Mike Konczal and Josh Mason on the Ideal Central Bank

We’re publishing some expert ideas about the future of the ECB and monetary policy. Three days ago some ideas of Willem Buiter were published, two days ago some ideas from Richard Werner and yesterday ideas from Thomas Mayer. Today some excerpts from a recent paper by Mike Konczal and Josh Mason. They are not part of the Handelsblatt Shadowcouncil but their ideas often tally with those already published:

  • Pure ‘inflation targeting’ is (mortally?) compromised
  • Hence, central banks are overburdened and need to share responsibility for stable economic and financial development with (other parts of) the government
  • But there are serious coordination issues (this looms larger in the Eurozone than in the USA) with regard to management of monetary/fiscal policy as well as with regard to macro and micro allocation of credit
  • ‘Credit guidance’ (which the government is already doing, think for instance about the deductability of mortgage interest in many countries) has to be rebooted and aimed at long-term productive investment. Opinions differ about the exact shape of this.
  • But it does mean that increased democratic and social accountability is important

There are substantial policy questions about the ways in which the Federal Reserve stimulates the economy by hitting the gas pedal or brake, by way of increasing or decreasing the single interest rate, is consistent with larger economic goals, including ensuring financial stability, fostering productive investment and good jobs, and directing society’s resources toward urgent social problems, such as climate change. In particular, we review recent proposals for modifying the inflation target of monetary policy and for allowing the overnight interest rate to move below zero. We explain why we believe these changes to the conduct of monetary policy are not sufficient by themselves to reliably maintain full employment. Finally, in Section Three, we suggest other approaches that we believe the Federal Reserve should explore and adopt as part of their toolkit. Six stand out for us:

  1. Setting long-term interest rates
  2. Increasing support for public borrowing
  3. Purchasing state and local debt
  4. Coordinating Treasury and Federal Reserve policy
  5. Purchasing a greater range of private debt
  6. Shifting from a monetary policy to a credit policy framework

This list is not meant to be exhaustive or definitive, but we hope that it can begin a broader discussion of expanding the scope and scale of interventions by the Fed. The economy’s ability to weather recessions, and to meet human needs even in good times, depends on the Fed getting out of the narrow box it trapped itself in before 2008 and is only just finding its way out of today

[about 6. they state, among other things]
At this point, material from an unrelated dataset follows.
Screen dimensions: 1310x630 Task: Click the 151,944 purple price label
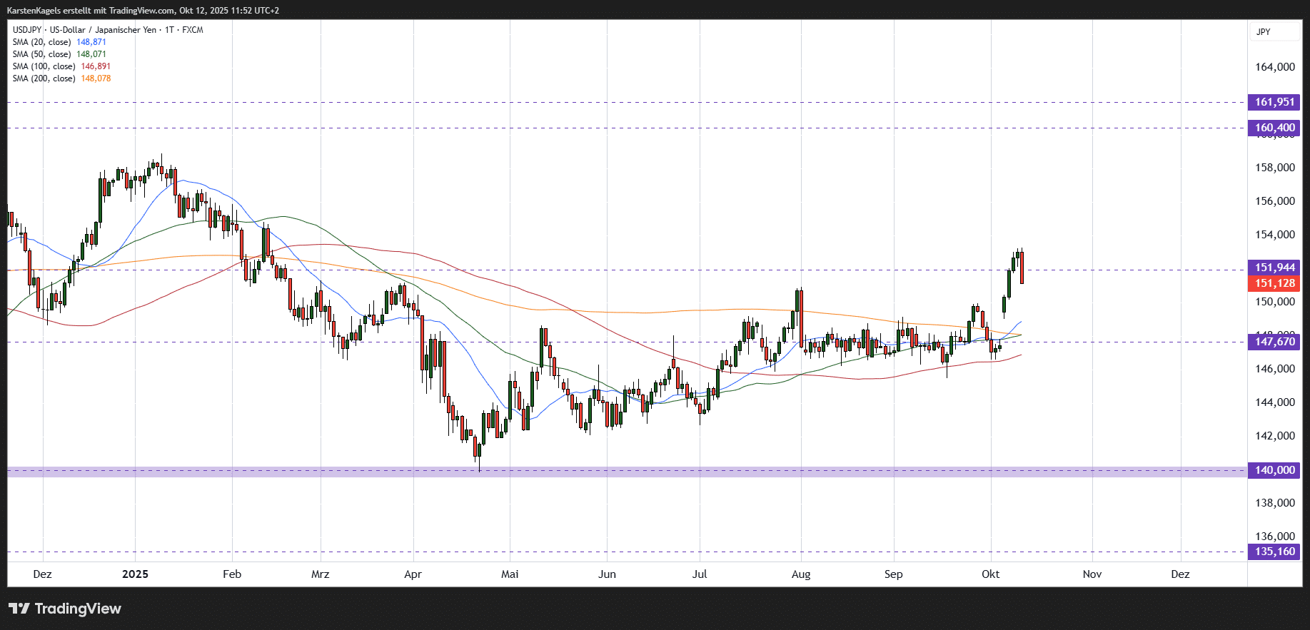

Central bankers like to think of themselves as mere custodians of the financial system, but the social function of finance is to allocate society’s scarce resources among investment projects. Finance is responsible for redirecting economic activity—a role that is especially critical at times when major changes in the direction of activity are necessary. Due to the looming threat of climate change, this is such a time. The terms and availability of finance will be a central factor in determining how (or if ) carbon-based energy sources are phased out; vulnerable coastal communities are protected or relocated; existing structures are refitted to reduce energy use; land use patterns are reshaped to reduce reliance on the automobile; and the scarce resources of water and arable land are developed, allocated, and safeguarded. All of these choices require large, upfront expenditures to generate even larger, but distant and uncertain, returns: in short, what banks are for. These questions, and other similar choices about our collective productive activities, will determine whether our grandchildren continue enjoying rising living standards and social stability, or whether they face a new age of conflict and scarcity. As the ultimate arbiter of credit and finance, the Fed has a central role to play here. Like it or not, the central bank is a central planner, shaping both the character and the level of economic activity. It should embrace this role—and the democratic accountability that goes with it—and exercise itspower toward the public good.

  1. Risk Analyst
    December 10, 2017 at 9:02 pm

    I find the Konczal paper unhelpful and believe an implementation of it by current players would simply mean that long term interest rates would have more emphasis in their DSGE models. That would remedy little. If asked to provide a list of suggested changes, the first item should be to create balance in the member bank’s economics departments, the district presidents, and Board members with respect to schools of thought. As pointed out at length in this forum, the neoclassical school has far too much dominance. They fundamentally are not capable of looking at things in any other way. A leading indicator of their thought and direction is the topics of their working papers, and a perusal of the Fed Board’s 2007 working papers show no ability to understand what was about to happen in the economy. They need diversity and inclusiveness. I still don’t get how the Fed macroeconomists can call themselves macroeconomists when they missed the biggest economic event of their lives even while provided any and all resources needed for their studies.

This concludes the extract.